* Brief
Return, unchanged, the lines of the records starting at the line that contains "Open listing 'Продам" and ending at the end of the records. Omit the pictures from your answer.

===== Entries provided

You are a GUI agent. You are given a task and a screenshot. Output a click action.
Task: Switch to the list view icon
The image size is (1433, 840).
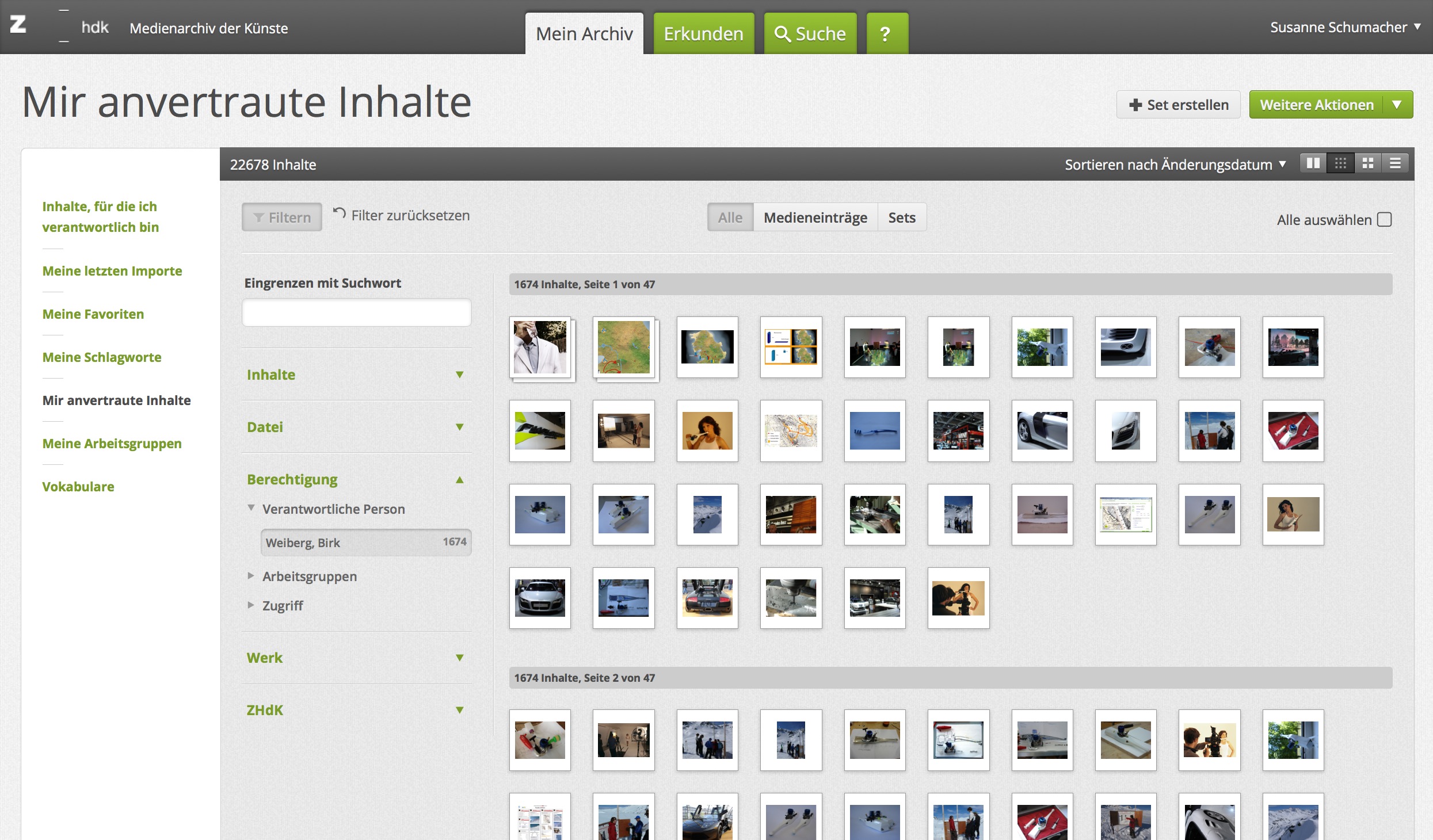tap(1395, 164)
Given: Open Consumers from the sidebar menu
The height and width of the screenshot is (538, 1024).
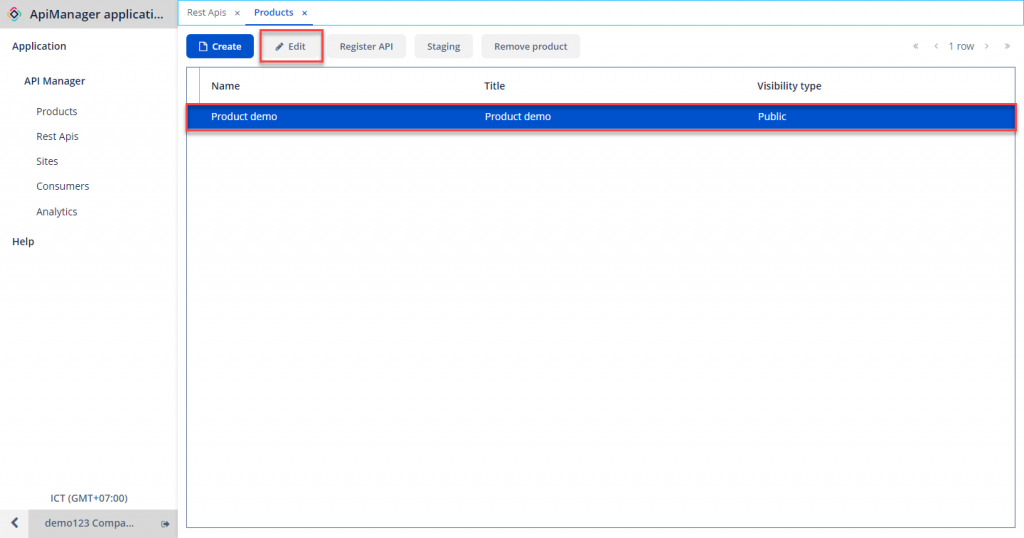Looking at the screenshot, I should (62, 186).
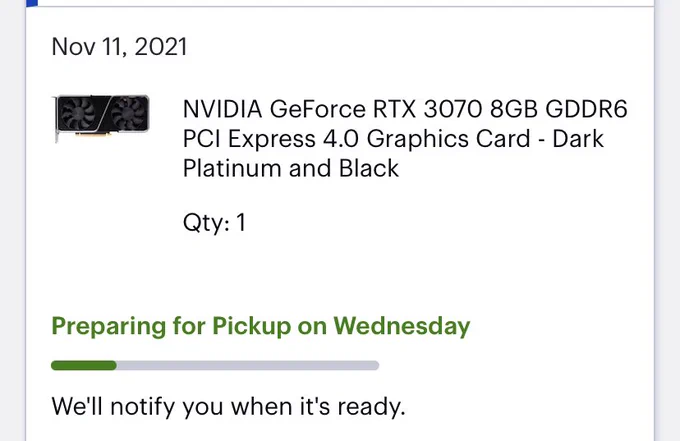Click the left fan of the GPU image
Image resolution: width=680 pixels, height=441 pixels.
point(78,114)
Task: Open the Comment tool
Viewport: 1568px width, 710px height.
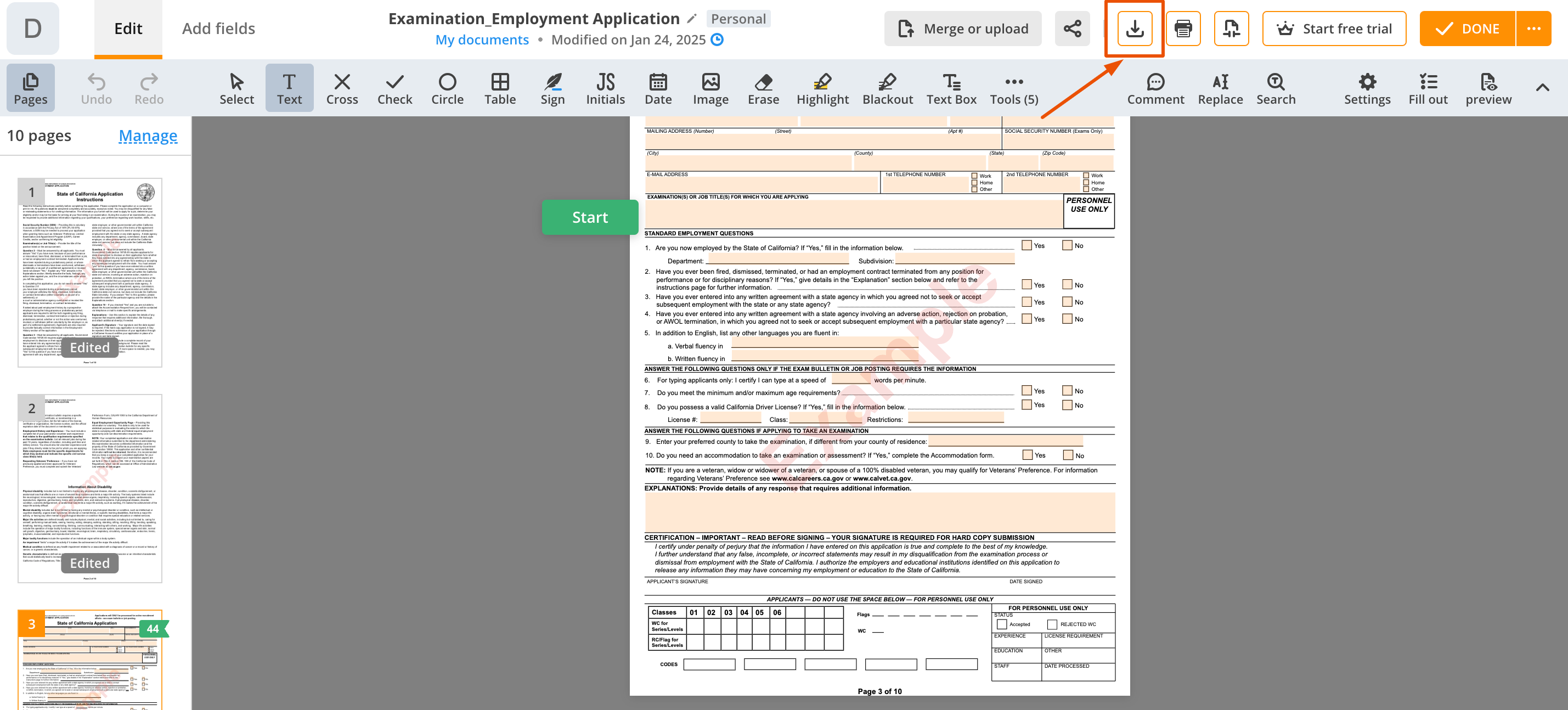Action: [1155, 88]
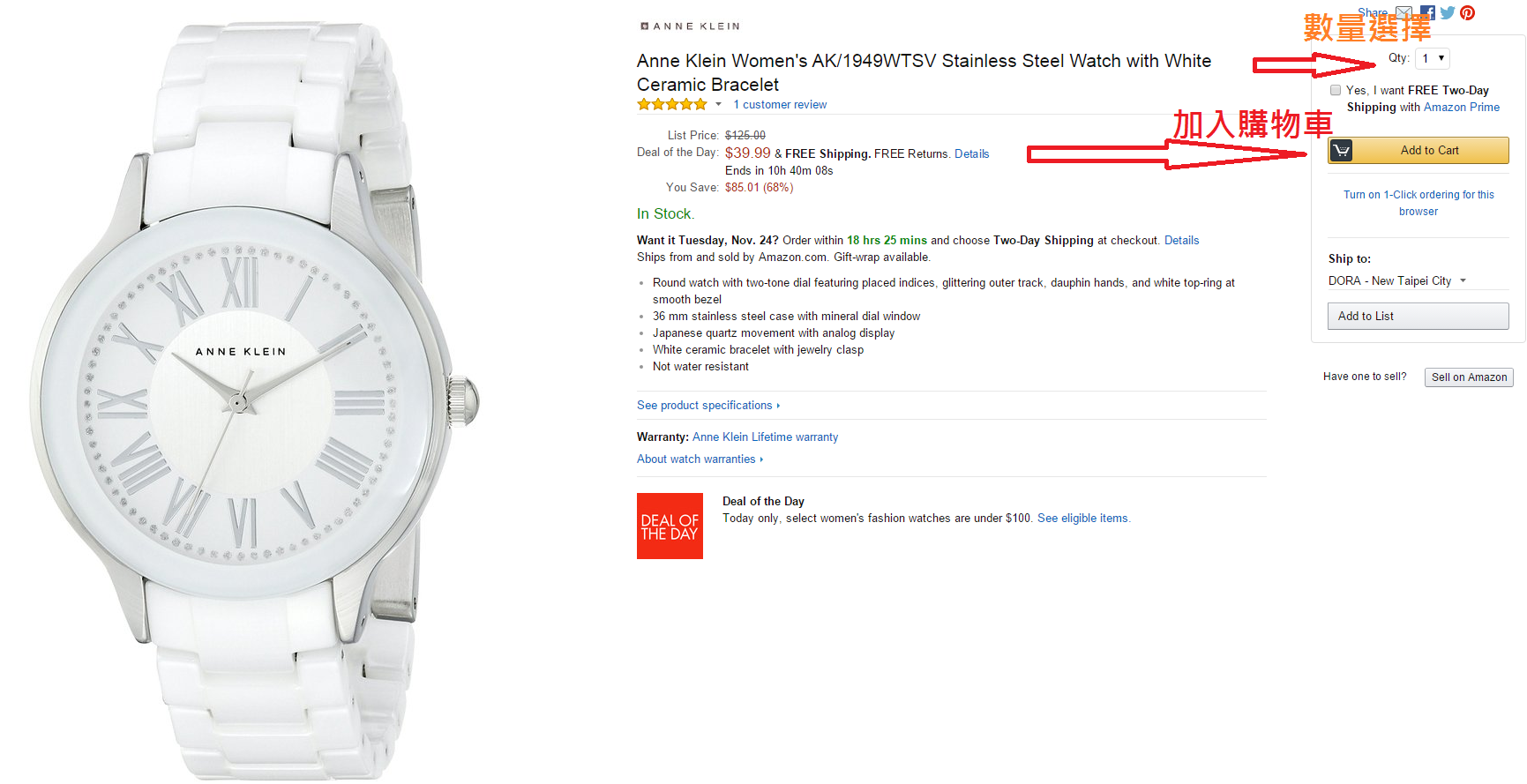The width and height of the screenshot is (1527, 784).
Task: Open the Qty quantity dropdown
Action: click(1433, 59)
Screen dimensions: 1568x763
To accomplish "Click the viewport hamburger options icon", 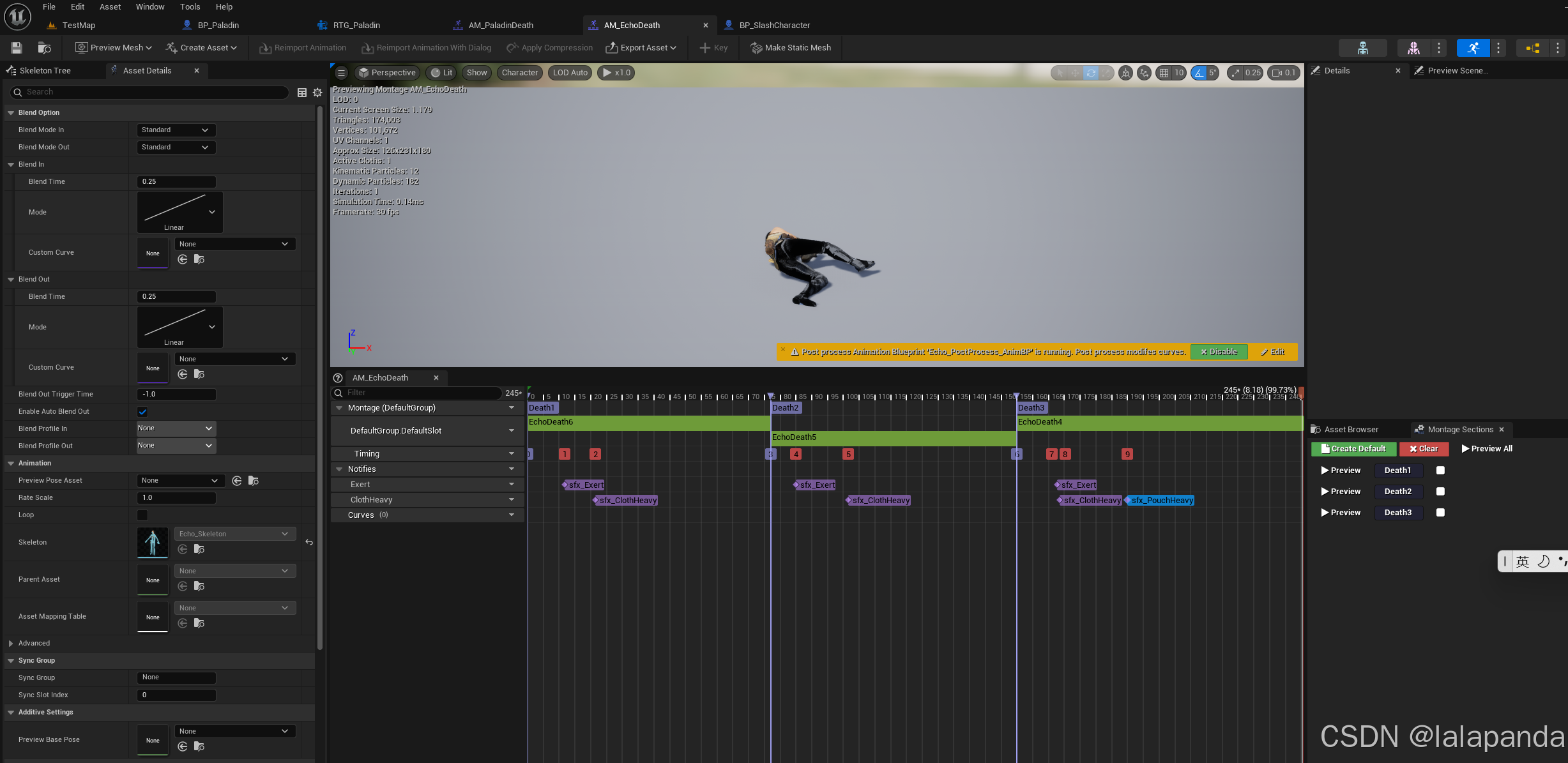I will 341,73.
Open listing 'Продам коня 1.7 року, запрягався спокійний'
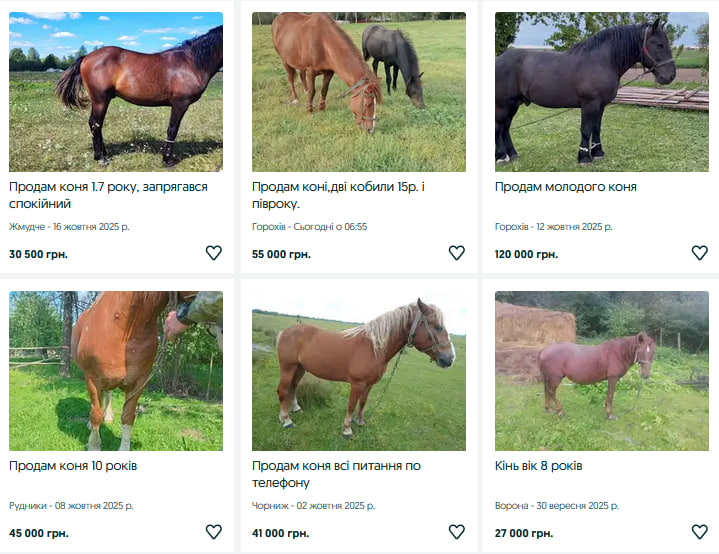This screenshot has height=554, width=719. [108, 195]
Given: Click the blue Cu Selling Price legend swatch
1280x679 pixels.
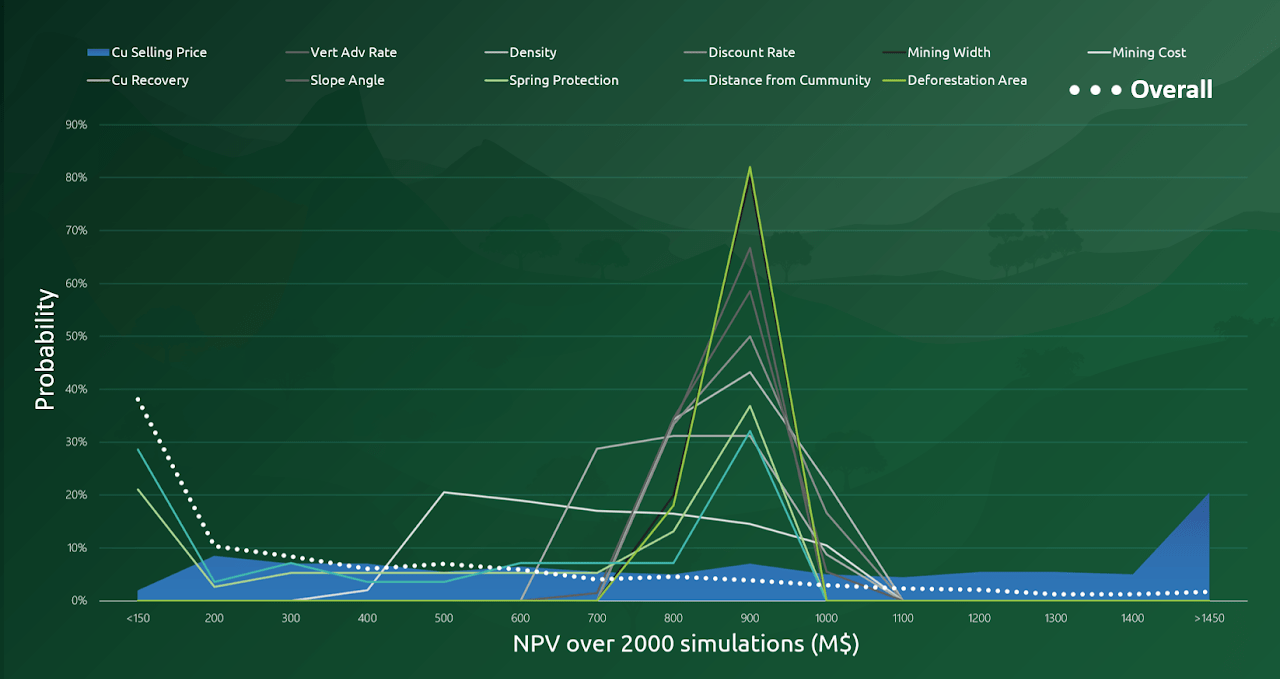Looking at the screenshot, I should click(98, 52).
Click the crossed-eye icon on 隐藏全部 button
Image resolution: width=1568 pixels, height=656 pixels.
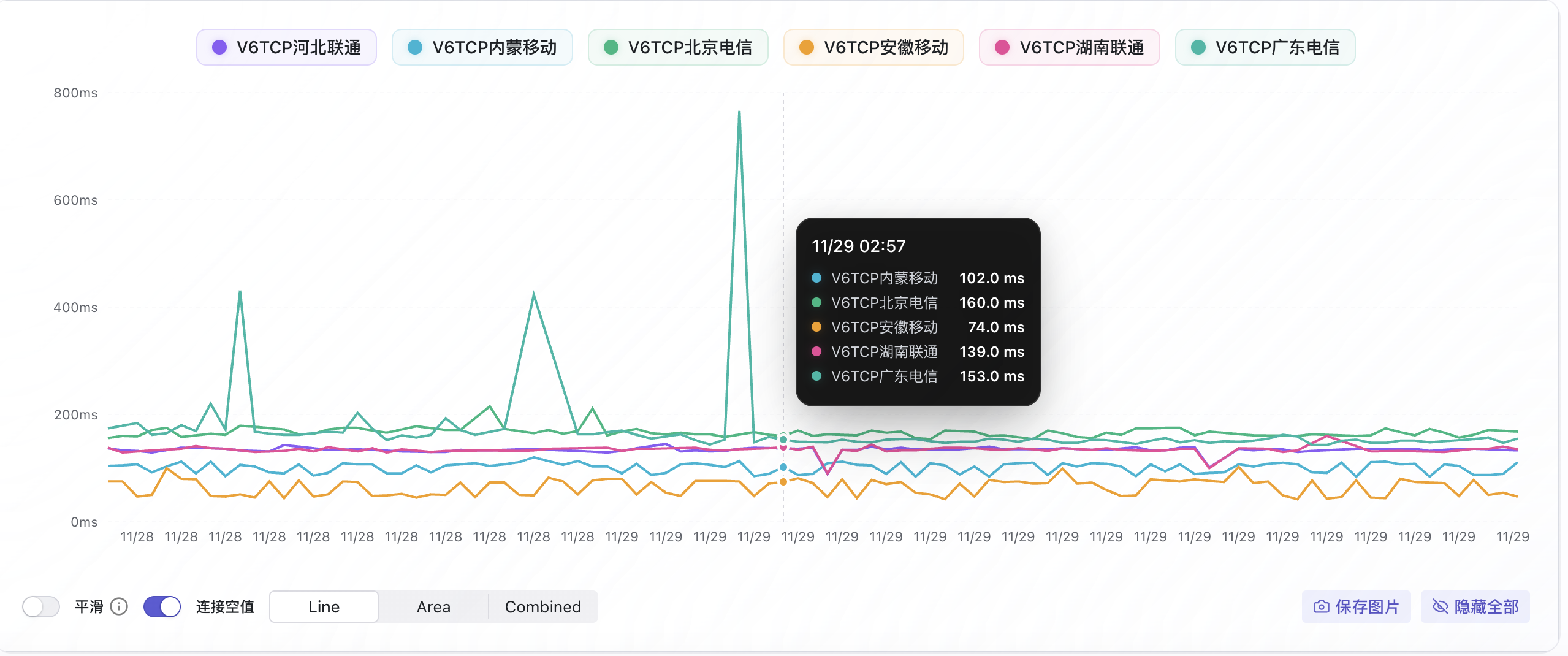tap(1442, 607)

==========

* Response to this task
Open listing 'Продам коня 1.7 року, запрягався спокійний'
This screenshot has height=554, width=719. [108, 195]
Given: Click the blue Cu Selling Price legend swatch
1280x679 pixels.
Looking at the screenshot, I should click(98, 52).
Click the crossed-eye icon on 隐藏全部 button
Image resolution: width=1568 pixels, height=656 pixels.
tap(1442, 607)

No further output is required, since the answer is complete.